For those who have known me a long time through my diagnosis and (many) treatments, the first thing I get asked is “how are you going to handle being a foster parent while being sick all of the time?”
Great question. My answer? Like any other chronically ill parent.
Being chronically ill is depressing, horrible, and debilitating at times. It’s physically, mentally, and emotionally challenging. Foster parenting will be hard – but it’s going to be hard for both Preston and I, and he is perfectly healthy.
My point here is that you can’t let your circumstances run your life. I have learned to live with my illness on a day-to-day basis. Sure, flare-ups come and go unannounced, but I’ve become very good at listening to my body and what it needs.
When I was talking about this to my therapist, she brought up a great way for us to ensure we are only taking children when I’m capable. She told me to make a scale from 1-10, 1 being non-symptomatic and 10 being severely symptomatic. She asked me to rate myself at that moment. At the time, I didn’t need my cane and I could drive on my own, but I couldn’t work out, take the dogs for a walk by myself, etc., so I said I was a 4. She then asked me at what limit I would consider a danger to be alone or be alone with children, and I said an 8, when I would need my cane 24/7, wouldn’t be able to drive, and would be in constant, debilitating pain.
This system really helped both Preston and I because we could physically map out my symptoms onto this scale, and know that when we get a call, we can examine my symptoms and know if it’s the best time for us to take in foster children.
And let me make this VERY clear. I would NEVER put a child’s life in danger. If I become too weak, I use my cane to help me move.
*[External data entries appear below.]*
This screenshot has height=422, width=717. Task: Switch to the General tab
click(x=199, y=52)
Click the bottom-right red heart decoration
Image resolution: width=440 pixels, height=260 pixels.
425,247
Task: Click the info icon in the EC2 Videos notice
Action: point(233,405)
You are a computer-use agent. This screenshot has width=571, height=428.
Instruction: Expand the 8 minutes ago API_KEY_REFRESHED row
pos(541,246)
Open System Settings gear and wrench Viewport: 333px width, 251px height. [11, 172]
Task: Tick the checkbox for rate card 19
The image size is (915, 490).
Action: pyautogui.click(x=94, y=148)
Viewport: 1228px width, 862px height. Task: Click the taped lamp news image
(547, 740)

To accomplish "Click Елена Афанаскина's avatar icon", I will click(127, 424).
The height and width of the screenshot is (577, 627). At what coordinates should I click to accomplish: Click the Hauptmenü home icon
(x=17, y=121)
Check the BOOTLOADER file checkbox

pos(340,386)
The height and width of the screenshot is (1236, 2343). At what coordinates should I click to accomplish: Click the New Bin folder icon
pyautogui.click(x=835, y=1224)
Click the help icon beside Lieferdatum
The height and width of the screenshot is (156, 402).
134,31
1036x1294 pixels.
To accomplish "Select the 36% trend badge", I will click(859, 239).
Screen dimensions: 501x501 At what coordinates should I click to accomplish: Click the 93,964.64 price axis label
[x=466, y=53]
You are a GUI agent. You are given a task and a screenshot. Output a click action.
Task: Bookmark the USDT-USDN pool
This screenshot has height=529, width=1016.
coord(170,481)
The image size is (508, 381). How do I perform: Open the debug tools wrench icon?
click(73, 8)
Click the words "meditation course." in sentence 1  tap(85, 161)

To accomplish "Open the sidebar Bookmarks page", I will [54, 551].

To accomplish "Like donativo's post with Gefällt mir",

If I have double vision, I don’t get behind the wheel of my car. I ASK FOR HELP. Preston and I have a clear plan to make sure I and our foster children are taken care of in the event that I have a severe flare-up. We will treat these children as our own – period.
Of course, I appreciate the concern. I know it’s hard for people to watch me be in pain all of the time. And lucky for me, a new medication has changed my life recently (more on that later). But I don’t let Myasthenia gravis run my life. I don’t use it as an excuse to lower my standards for myself, and I don’t want anyone to think that I am less of a person, a mom, or anything else because of it. I have Myasthenia gravis, but I’m not Myasthenia gravis.